Surat Airport: The New Hub for Ingenious Gold Smuggling Tactics

Authorities Baffled by the Use of Aqua Regia in Transforming Gold into Untraceable Paste

Surat Airport: The New Hub for Ingenious Gold Smuggling Tactics

In recent times, Surat airport has gained a dubious reputation as the prime location for a growing trend in gold smuggling. Innovative smuggling tactics involving the use of chemicals have presented a challenge to law enforcement and customs officials.

In their relentless pursuit of illicit profit, smugglers have been resorting to extreme measures. They've been ingesting gold in capsule form or resorting to other unspeakable means of concealment, but recently, a new approach has surfaced – transforming gold into an untraceable paste.

In several recent busts, officials have discovered smugglers carrying gold not as conspicuous solid metal, but as a seemingly innocuous paste or ointment. The method used to achieve this transformation involves the use of a chemical known as aqua regia, a potent liquid capable of dissolving gold and other noble metals.

Noble metals, including gold, silver, rubidium, lead osmium, are characterized by their resistance to corrosion. Aqua regia, a powerful solvent for these noble metals, is created by mixing nitric acid and hydrochloric acid in a 3:1 ratio.

The gold smuggling process employs this chemical metallurgical technique to convert solid gold, which melts at around 1064 °C, into a paste. This can be accomplished with minimal equipment and without the need for a sophisticated laboratory setup. The end result is a gold paste that can evade detection by airport security metal detectors and be transported concealed on the smuggler’s body, or in a bottle or a zip-lock bag.

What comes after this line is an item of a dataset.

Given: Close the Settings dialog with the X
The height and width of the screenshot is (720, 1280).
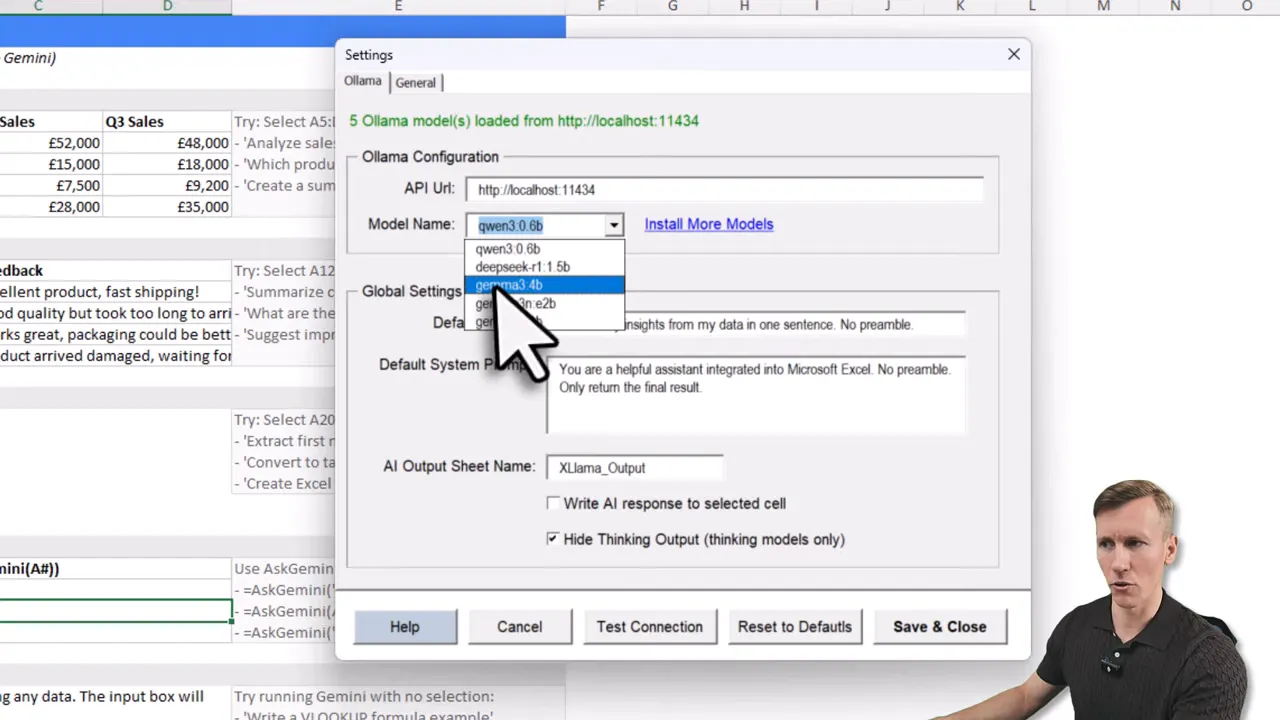Looking at the screenshot, I should (x=1013, y=54).
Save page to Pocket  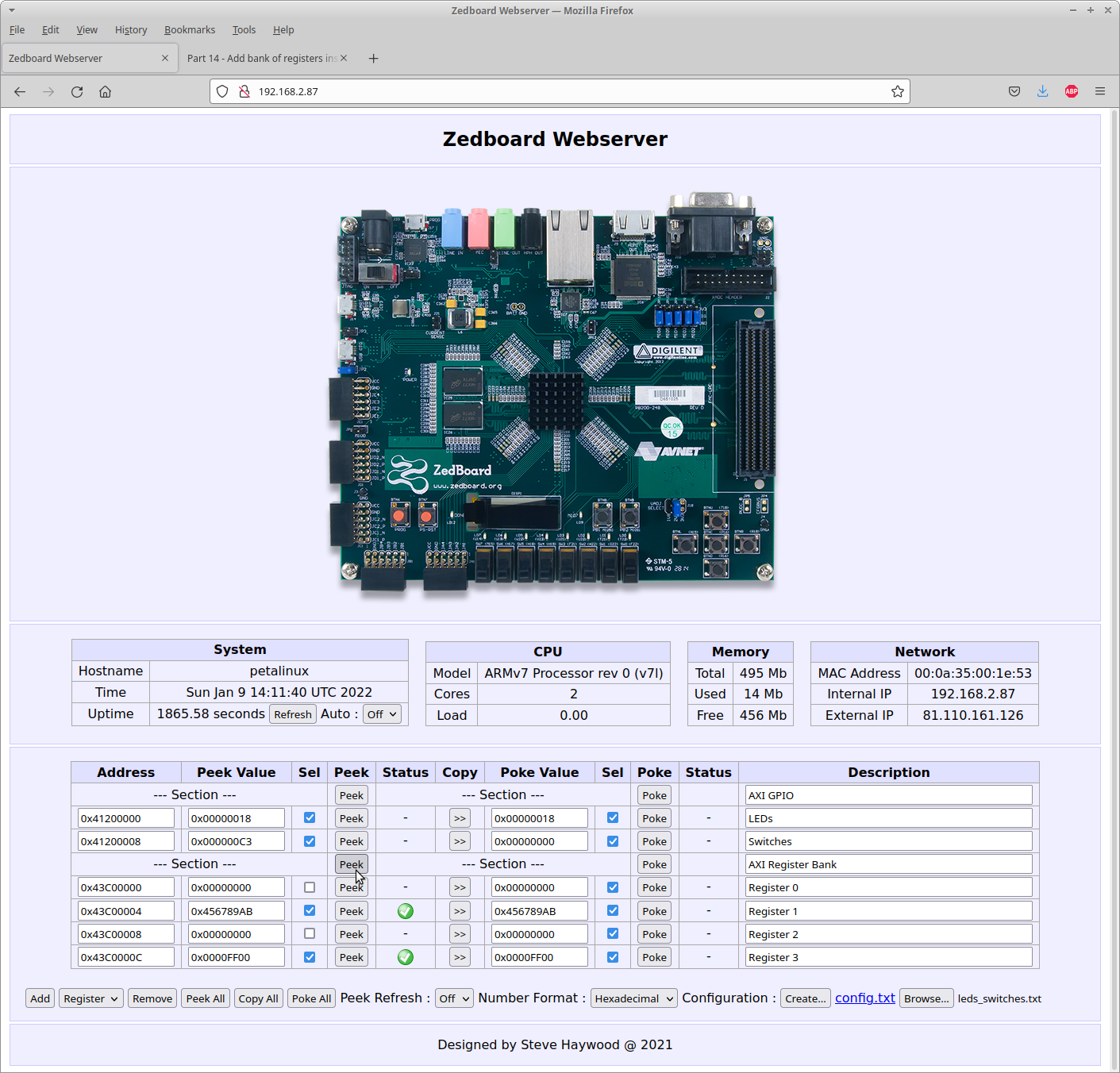click(1014, 92)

Despite the risk and complexity of the process, it is surprisingly cost-effective. It is estimated that Rs 200 is spent to create 100 grams of gold paste, with the required chemicals costing between Rs 500 to 600. From this investment, up to 200 grams of gold coating can be produced.

The final stage of this smuggling operation involves transforming the paste back into gold. This is done by sprinkling sodium bicarbonate onto the paste, a process that causes splintering and releases a significant amount of smoke. This potentially hazardous process requires careful handling due to the risk of burns.

Dr. S. K. Tank, former Chairman of the Department of Biology at Veer Narmad University, notes that every 100 grams of the resulting gold chloride is essentially pure gold. The extensive use of gold in the circuitry of many electronic devices, including computers, has led to many individuals resorting to the use of aqua regia to extract gold from electronic waste.

The increased use of this chemical process for smuggling is presenting a novel challenge for law enforcement, highlighting the constant evolution of illicit tactics in the smuggling arena.